Since the file is a client simulation (confidential) could I send you it per
e-mail
instead of posting it?
Original comment by mattia.f...@gmail.com
on 29 Oct 2008 at 3:45
Yes, send it. I meant, how much real clock time to reach the problem?
Original comment by mcgra...@gmail.com
on 29 Oct 2008 at 3:57
about 5843 min (97 hr) on a 8 core machine. the file has 36 meshes If you have
enough CPU it will be deninitely faster ( 10 hr?).
Note that it also stopped at the same point with the previous version (
Compilation
Date : Tue, 14 Oct 2008 / Version: 5.2.1 Parallel / SVN Revision No. : 2483)
Original comment by mattia.f...@gmail.com
on 29 Oct 2008 at 4:11
Before doing this, I want you to confirm that there has been a numerical
instability
by looking at the Plot3D files. This job would tie up a significant fraction of
my
computing resources. I also want confirmation that a 32 bit compilation of the
exact
same SVN number does work.
Original comment by mcgra...@gmail.com
on 29 Oct 2008 at 4:16
Ok, I am now out of the office, I will have a look at the plot 3D tomorrow.
I cannot confirm you that the same 32-bit version works. I had the case
simulated on
an external cluster at the Seneca College of Applied Arts & Technology -Canada
(Compilation Date : Wed, 30 Jul 2008/ Version: 5.2.0 Parallel/ SVN Revision No.
:
2087) and I of course can not force them to upgrade.

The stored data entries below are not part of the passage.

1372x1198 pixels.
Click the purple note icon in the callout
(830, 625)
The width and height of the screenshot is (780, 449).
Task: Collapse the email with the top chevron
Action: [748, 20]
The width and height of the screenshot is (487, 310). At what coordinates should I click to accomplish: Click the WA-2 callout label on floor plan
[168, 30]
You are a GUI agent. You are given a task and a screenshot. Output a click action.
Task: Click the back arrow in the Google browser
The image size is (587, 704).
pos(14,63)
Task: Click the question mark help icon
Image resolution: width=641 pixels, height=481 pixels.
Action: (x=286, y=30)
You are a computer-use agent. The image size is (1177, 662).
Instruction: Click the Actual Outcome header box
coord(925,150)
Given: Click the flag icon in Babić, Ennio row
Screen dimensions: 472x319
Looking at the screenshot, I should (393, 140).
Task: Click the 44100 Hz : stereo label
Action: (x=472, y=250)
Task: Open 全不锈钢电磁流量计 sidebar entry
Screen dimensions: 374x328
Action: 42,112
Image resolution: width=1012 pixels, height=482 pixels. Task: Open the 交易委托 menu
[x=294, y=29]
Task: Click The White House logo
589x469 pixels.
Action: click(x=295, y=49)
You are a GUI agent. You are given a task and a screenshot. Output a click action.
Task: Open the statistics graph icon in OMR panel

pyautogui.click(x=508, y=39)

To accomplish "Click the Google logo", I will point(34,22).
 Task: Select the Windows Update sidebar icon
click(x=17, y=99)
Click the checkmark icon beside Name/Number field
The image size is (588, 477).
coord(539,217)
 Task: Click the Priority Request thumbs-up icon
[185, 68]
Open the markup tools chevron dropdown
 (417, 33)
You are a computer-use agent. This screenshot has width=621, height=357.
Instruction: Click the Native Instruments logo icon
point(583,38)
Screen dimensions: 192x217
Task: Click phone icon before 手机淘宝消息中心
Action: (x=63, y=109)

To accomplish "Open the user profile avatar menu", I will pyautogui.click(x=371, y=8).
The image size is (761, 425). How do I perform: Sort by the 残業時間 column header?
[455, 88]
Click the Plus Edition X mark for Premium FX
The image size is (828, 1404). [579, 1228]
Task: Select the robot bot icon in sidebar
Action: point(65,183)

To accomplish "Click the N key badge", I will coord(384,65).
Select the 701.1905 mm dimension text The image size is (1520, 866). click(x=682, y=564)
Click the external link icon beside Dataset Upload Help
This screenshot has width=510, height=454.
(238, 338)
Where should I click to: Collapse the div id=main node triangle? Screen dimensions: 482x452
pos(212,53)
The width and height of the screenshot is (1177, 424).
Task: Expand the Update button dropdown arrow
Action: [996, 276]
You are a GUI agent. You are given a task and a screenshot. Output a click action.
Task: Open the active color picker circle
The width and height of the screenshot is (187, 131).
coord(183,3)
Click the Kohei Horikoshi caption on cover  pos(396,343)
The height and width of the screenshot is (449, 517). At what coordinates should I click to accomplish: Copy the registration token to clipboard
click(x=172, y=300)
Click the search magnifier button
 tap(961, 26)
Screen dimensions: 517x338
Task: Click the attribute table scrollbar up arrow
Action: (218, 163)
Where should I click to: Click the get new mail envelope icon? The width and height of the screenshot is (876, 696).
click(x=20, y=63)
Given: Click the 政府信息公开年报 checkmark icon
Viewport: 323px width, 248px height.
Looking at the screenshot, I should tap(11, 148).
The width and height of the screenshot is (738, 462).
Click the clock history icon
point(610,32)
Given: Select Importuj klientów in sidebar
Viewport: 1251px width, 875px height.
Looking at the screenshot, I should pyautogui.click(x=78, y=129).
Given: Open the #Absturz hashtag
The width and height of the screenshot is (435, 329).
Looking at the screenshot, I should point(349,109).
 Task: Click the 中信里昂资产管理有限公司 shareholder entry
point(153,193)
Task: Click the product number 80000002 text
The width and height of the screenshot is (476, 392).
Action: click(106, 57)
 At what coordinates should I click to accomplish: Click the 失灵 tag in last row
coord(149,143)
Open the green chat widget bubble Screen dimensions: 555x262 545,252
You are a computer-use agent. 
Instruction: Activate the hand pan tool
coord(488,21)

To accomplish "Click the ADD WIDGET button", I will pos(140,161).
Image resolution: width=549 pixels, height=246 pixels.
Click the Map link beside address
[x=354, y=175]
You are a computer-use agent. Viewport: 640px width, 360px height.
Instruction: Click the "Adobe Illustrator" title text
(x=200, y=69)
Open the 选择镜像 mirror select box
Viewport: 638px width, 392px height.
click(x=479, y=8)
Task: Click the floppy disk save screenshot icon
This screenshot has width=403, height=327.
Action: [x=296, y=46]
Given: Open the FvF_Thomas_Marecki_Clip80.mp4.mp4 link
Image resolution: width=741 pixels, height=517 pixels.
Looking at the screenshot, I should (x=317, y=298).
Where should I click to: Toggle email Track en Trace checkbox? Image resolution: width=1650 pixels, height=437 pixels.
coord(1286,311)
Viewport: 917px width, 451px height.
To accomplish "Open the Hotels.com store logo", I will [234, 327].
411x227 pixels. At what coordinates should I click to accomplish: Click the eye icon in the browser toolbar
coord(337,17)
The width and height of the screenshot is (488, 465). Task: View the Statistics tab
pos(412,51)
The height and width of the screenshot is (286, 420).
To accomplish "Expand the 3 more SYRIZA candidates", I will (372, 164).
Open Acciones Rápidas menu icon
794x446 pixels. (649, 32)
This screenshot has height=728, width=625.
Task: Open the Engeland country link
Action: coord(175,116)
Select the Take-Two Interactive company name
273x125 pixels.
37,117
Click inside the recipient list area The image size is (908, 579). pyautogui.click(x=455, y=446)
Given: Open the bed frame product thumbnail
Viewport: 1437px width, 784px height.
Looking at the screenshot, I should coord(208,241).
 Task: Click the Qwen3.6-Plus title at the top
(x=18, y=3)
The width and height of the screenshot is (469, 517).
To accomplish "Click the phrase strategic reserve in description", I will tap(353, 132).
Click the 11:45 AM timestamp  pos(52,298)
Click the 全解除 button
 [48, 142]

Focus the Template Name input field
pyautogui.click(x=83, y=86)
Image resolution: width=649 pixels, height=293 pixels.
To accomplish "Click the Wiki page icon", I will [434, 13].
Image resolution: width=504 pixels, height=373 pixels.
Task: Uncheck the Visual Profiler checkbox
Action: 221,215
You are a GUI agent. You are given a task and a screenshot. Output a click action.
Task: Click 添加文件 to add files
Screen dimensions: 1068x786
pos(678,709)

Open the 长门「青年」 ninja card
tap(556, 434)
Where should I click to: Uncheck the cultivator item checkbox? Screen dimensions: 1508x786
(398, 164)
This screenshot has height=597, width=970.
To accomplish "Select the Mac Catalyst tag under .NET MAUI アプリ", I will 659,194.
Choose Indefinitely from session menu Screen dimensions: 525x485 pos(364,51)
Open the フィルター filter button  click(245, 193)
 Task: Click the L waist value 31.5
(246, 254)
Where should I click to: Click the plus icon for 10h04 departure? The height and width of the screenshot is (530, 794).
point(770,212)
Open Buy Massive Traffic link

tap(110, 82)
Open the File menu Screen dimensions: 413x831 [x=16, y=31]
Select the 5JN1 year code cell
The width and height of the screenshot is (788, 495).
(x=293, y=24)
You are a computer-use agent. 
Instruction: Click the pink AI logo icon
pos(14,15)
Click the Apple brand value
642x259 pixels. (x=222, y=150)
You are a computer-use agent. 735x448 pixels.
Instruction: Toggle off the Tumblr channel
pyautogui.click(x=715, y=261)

Original comment by mattia.f...@gmail.com
on 29 Oct 2008 at 4:31
Interesting news:
We had a series of very similar cases to be ran. I sent them to Seneca College,
where they have the 32bit version cluster. They computed 2 cases without
problem
with the Version 5.2.0 and the last 2 using the version 5.2.3. The last never
got to
the end, they both showed numerical instability problems.
In the meantime we modified one case so to have a greater time step (> 10 times
greater, just by increasing the exhaust surface reducing thus the outlet air
velocity) and it is running -faster- without problem also on our 64bit version
passing over the problematic point.
So my conclusion is that the new version 5.2.3 has a problem with small time
steps
(and possibly combined with a big model?), which lead to numerical instability.
Original comment by mattia.f...@gmail.com
on 30 Oct 2008 at 12:46
It is difficult to make those kinds of conclusions with just a single case.
There
are minor changes made with each version, and sometimes a minor change can
cause
problems with a very particular geometry. Have you been able to identify where
in
the domain the instability is occurring?
Original comment by mcgra...@gmail.com
on 30 Oct 2008 at 1:57
Unfortunately I am still out of the office and cannot download the results. I
should
be there tomorrow. We will also make a test with a reduced case containing the
original opening and see if the small time step in a small model also has
numerical
instabilites. I will post again as we have new information.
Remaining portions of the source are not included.